» What to do
Only the lines from the one containing "The height and" through the end of the entries are to be copied, exactly and without pictures, please.

» Provided records
◆ ◆ ◆
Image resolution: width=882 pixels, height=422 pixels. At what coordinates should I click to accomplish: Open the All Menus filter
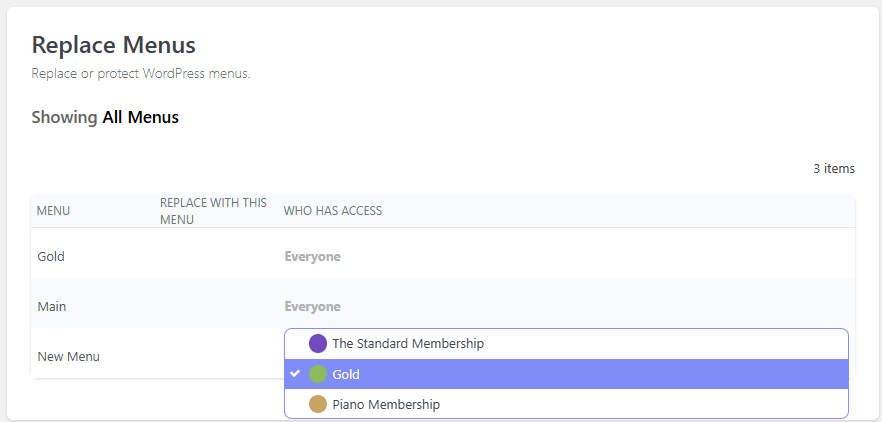click(x=140, y=117)
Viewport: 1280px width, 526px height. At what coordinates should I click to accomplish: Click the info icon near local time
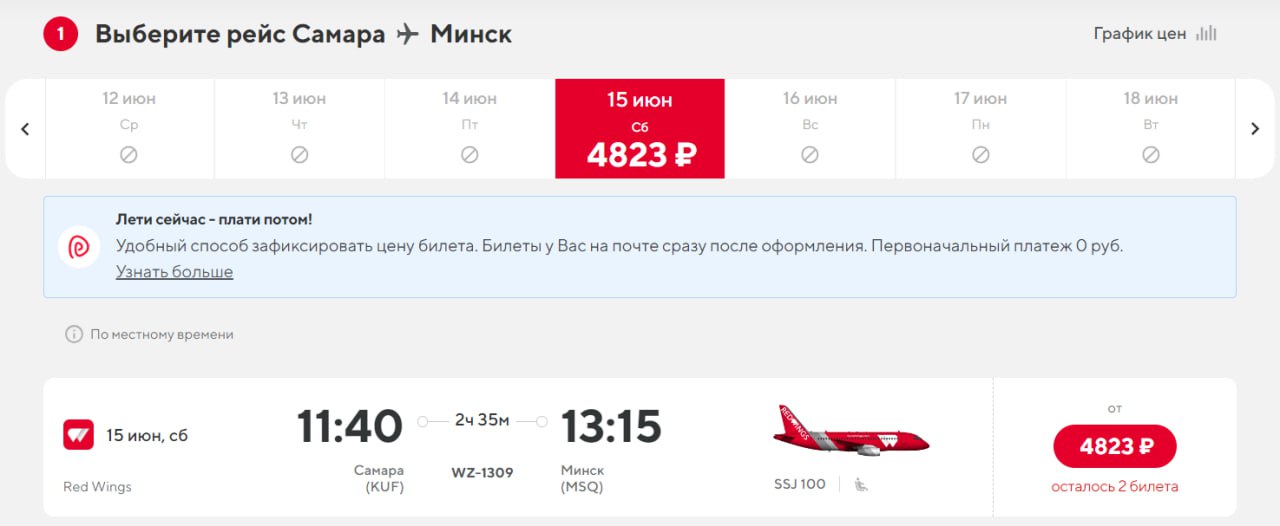(x=73, y=334)
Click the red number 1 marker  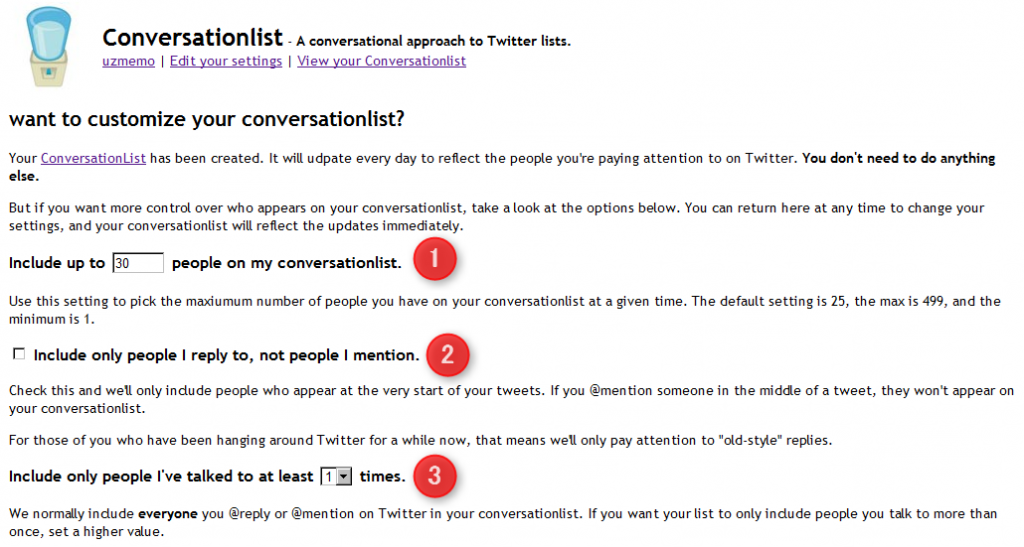[434, 259]
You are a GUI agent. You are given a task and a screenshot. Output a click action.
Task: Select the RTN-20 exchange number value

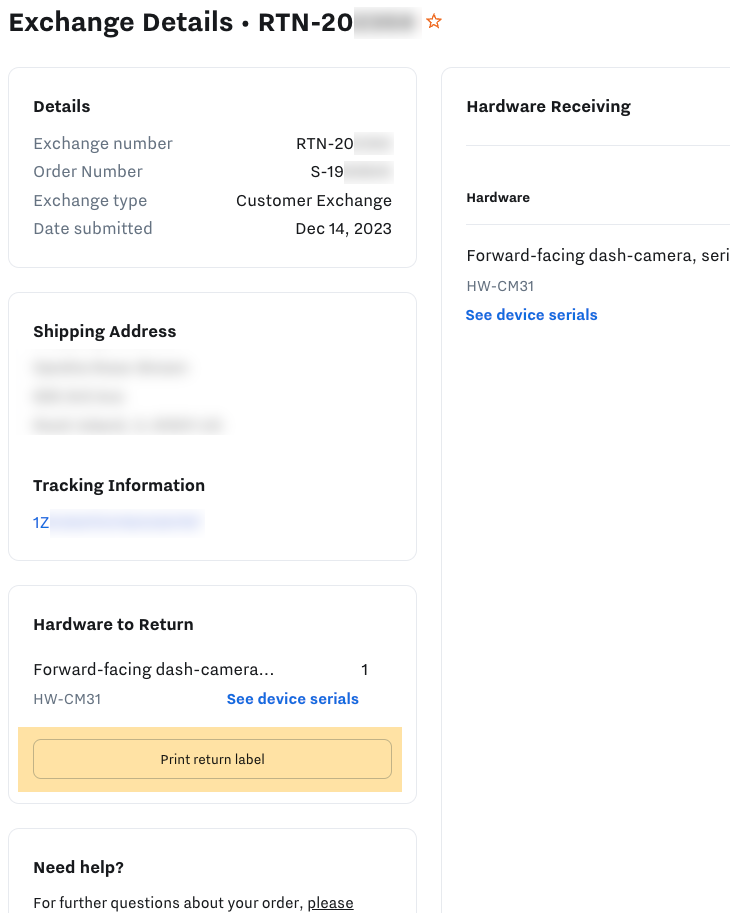343,144
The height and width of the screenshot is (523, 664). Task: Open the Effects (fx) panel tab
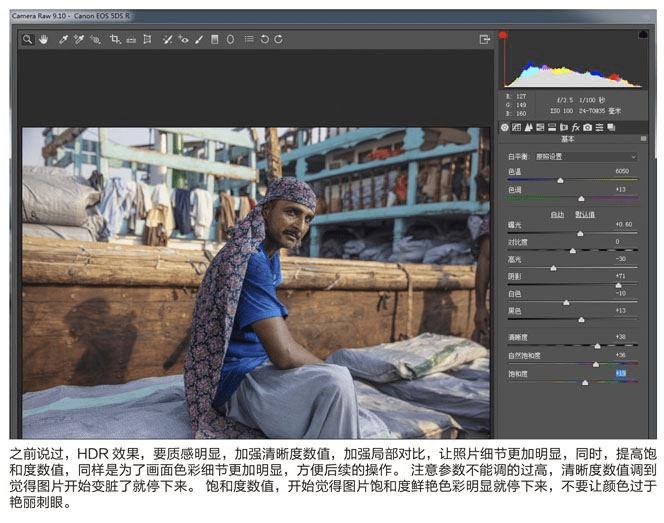click(x=574, y=128)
◆ ◆ ◆
» Reply to the task
The height and width of the screenshot is (523, 664). Task: Open the Effects (fx) panel tab
click(x=574, y=128)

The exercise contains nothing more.